The Barnaby Effect

When Princess Diana died in August 1997 the world seemed to take on a grief and mourning that was disproportionate to their connection to her or her legacy. Granted it was a shocking surprise and granted she had graced our magazines and TV screens regularly making her very familiar to us all but to think back about the outpouring of grief and the tears shed, it did feel just a bit out of whack.

My theory at the time was that her death gave us all the opportunity to really mourn those we had lost. To mourn and grieve in a way that isn’t often afforded us in this increasingly disconnected world. It gave us a chance to be openly sad and grief stricken and to surface the emotions that had perhaps been repressed. A bit of a cathartic ‘all together now’ moment.

The guy who managed my IT system at the time said to me “I don’t even care about the Royal Family and I blubbered like a baby”.

It is just a theory but one I stand by today. I named it the Diana effect.

So when in the last three weeks Barnaby Joyce so publicly became the poster boy for hypocrisy about family values, I wasn’t surprised to hear from many friends, clients and colleagues who all felt some of the distress resurfacing about their own family breakdown.

I have spent time talking to women and men whose partners have had affairs with people from their work or in some way had deceived them. The deep scars and feelings of humiliation, sadness, distress and helplessness seem to have resurfaced over the last few weeks for these people. It has opened wounds and inadvertently they have revisited their trauma.

“Watching Karl Stefanovic dump the old model for the new was annoying but somehow the Barnaby Joyce situation has meant I have felt deeply angry and distressed watching the carnage such choices have on so many people. It takes years to recover.” Said one colleague this week.

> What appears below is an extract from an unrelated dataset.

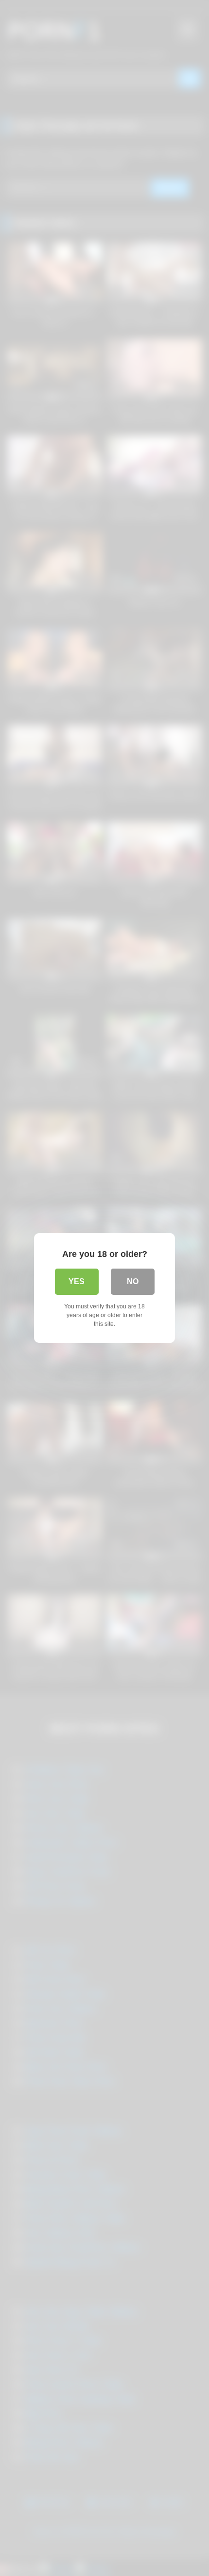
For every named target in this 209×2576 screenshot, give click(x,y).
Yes (77, 1281)
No (133, 1281)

“I felt sick all week and couldn’t stop thinking about those children…my children will be impacted for the rest of their lives”, said another.

So the conversations I have been having are my own small anecdotal evidence and it’s my personal theory but I stand by the idea of the Diana effect or the Barnaby effect..

Pay attention to those around you… there just might be someone who needs to be listened to, as they watch their distress replayed on a bigger screen with different actors.